Leitsatz

1. Eine beruflich begründete doppelte Haushaltsführung liegt vor, wenn aus beruflicher Veranlassung in einer Wohnung am Beschäftigungsort ein zweiter (doppelter) Haushalt zum Hausstand des Steuerpflichtigen hinzutritt. Der Haushalt in der Wohnung am Beschäftigungsort ist beruflich veranlasst, wenn ihn der Steuerpflichtige nutzt, um seinen Arbeitsplatz von dort aus erreichen zu können.

2. Eine aus beruflichem Anlass begründete doppelte Haushaltsführung kann auch dann vorliegen, wenn ein Steuerpflichtiger seinen Haupthausstand aus privaten Gründen vom Beschäftigungsort wegverlegt und er darauf in einer Wohnung am Beschäftigungsort einen Zweithaushalt begründet, um von dort seiner bisherigen Beschäftigung weiter nachgehen zu können (Änderung der Rechtsprechung).

3. Es kommt nicht mehr darauf an, ob noch ein enger Zusammenhang zwischen der Wegverlegung des Familienwohnsitzes vom Beschäftigungsort und der Neubegründung des zweiten Haushalts am Beschäftigungsort besteht (Änderung der Rechtsprechung).

 

Normenkette

§ 9 Abs. 1 S. 3 Nr. 5 S. 1 und 2 EStG

 

Sachverhalt

Der Kläger (K) war in M, seine mit ihm zusammen veranlagte Ehefrau in A jeweils nicht selbstständig tätig.

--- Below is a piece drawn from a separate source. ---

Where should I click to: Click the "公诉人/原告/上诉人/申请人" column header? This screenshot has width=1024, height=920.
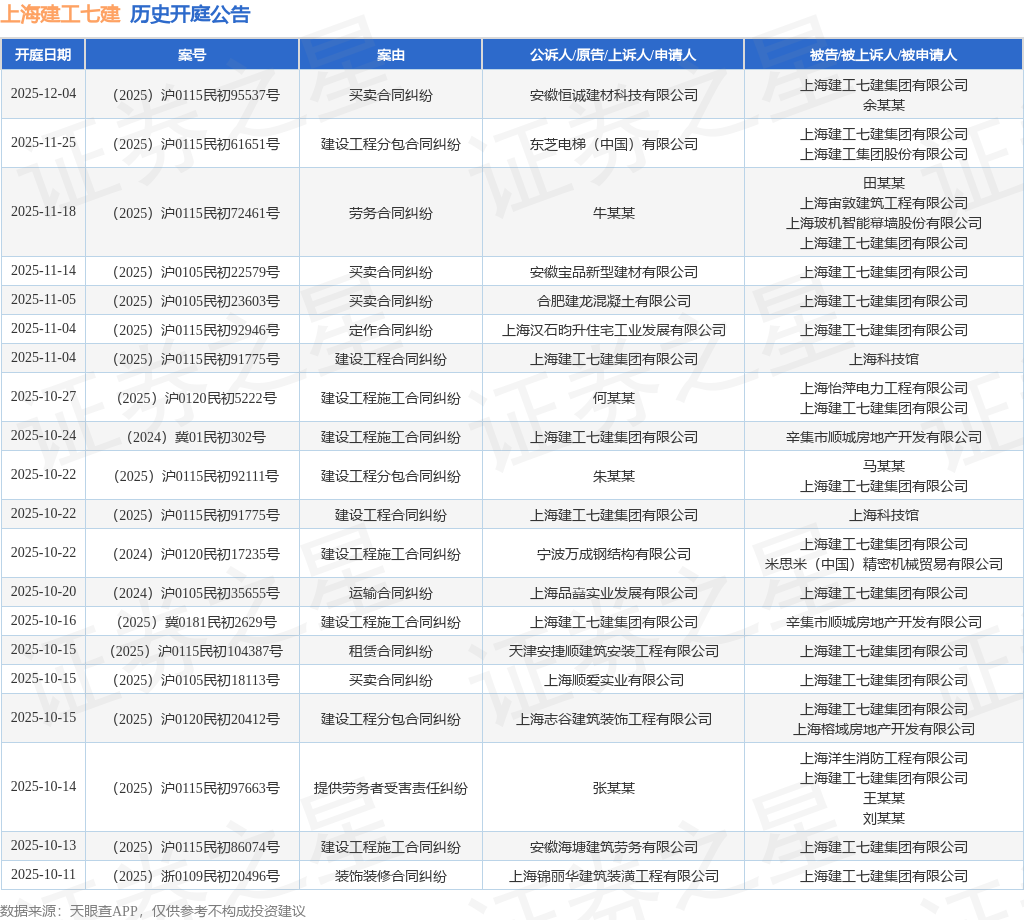coord(613,54)
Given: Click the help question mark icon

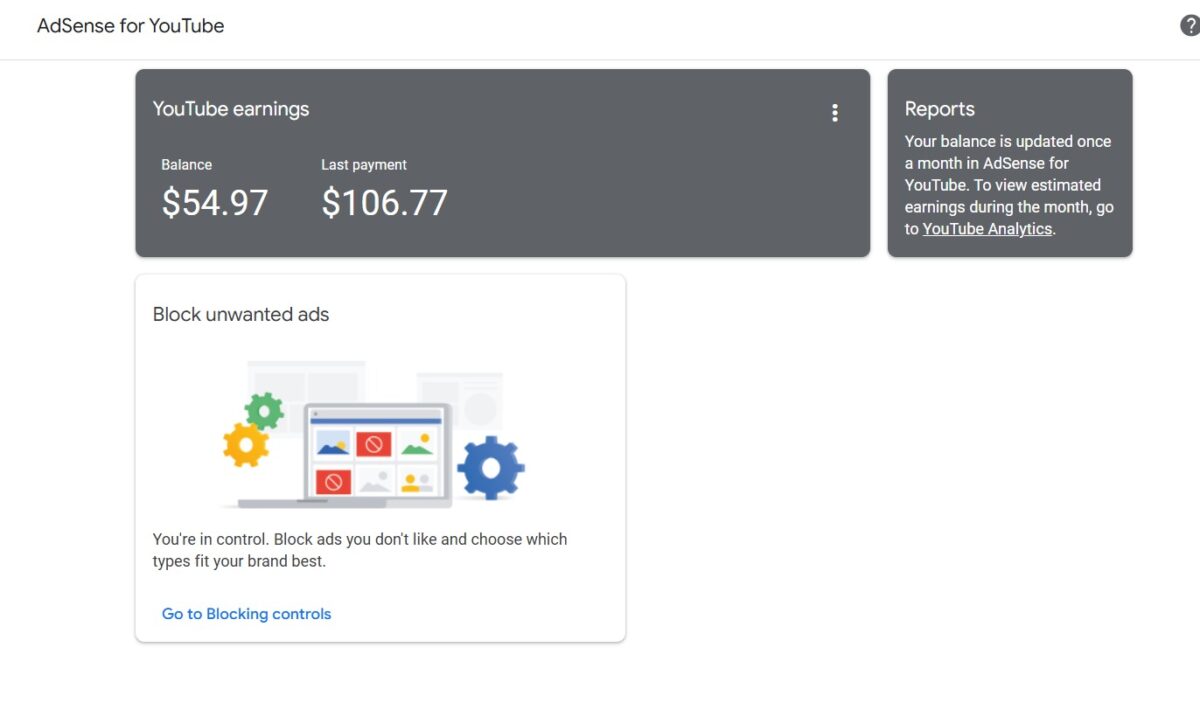Looking at the screenshot, I should click(x=1190, y=26).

Der Familienwohnsitz der Eheleute war zunächst in A und wurde nach der Geburt ihres ersten Sohnes unter Aufgabe der Wohnung in A am 01.11.2000 nach M und am 21.08.2001 wieder zurück nach A verlegt. K wohnte nach dem Rückumzug nach A während der Woche in M zunächst im Hotel und mietete ab 01.09.2002 in M eine Zweitwohnung an. K machte mit der ESt-Erklärung für 2003 Aufwendungen für doppelte Haushaltsführung am Beschäftigungsort in M geltend. Die berücksichtigte das FA nicht. Auch die dagegen erhobene Klage blieb erfolglos (FG Baden-Württemberg, Urteil vom 27.10.2005, 6 K 411/04, Haufe-Index 1687699).

 

Entscheidung

Der BFH entsprach der Revision des Klägers, hob die Vorentscheidung auf und verwies die Sache zur erneuten Verhandlung zurück. Denn das FG hatte noch keine weitere Feststellungen zu den Voraussetzungen einer doppelten Haushaltsführung getroffen. Wie im Besprechungsfall VI R 23/07 (BFH/PR 2009, 288) verwies er noch darauf, dass Unterkunftskosten am Beschäftigungsort nur insoweit notwendig i.S.v. § 9 Abs. 1 S. 3 Nr. 5 S. 1 EStG sind, wie sie den durchschnittlichen Mietzins einer 60-qm-Wohnung am Beschäftigungsort nicht überschreiten.

 

Hinweis

Die Begründung entspricht im Wesentlichen der im Besprechungsfall VI R 23/07 (BFH/PR 2009, 288). Die Besonderheit hier: Die Eheleute waren zunächst am Haupthausstand wohnhaft, zogen dann an den Arbeitsort des Ehemanns, danach wieder zurück. Schließlich nahm sich der Ehemann eine Wohnung am Beschäftigungsort.

Das wäre möglicherweise ein Anwendungsfall für eine bisher von der Rechtsprechung schon zugelassene Ausnahme. Allerdings waren noch nicht Jahre zwischen der Wegverlegung und der Neubegründung des (Zweit)Haushalts am Beschäftigungsort vergangen (vgl. BFH, Urteil vom 30.10.1987, VI R 76/84, Haufe-Index 61971, BStBl II 1988, 358). Der BFH stellte klar, dass mit der neuen Rechtsprechung diese Ausnahme nicht mehr bemüht werden muss (Leitsatz Nr. 3). Nun ist unerheblich, ob eine hinreichend lange Frist zwischen der Wegverlegung der Familienwohnung vom Beschäftigungsort und der Neubegründung des zweiten Haushalts am Beschäftigungsort verstrichen war.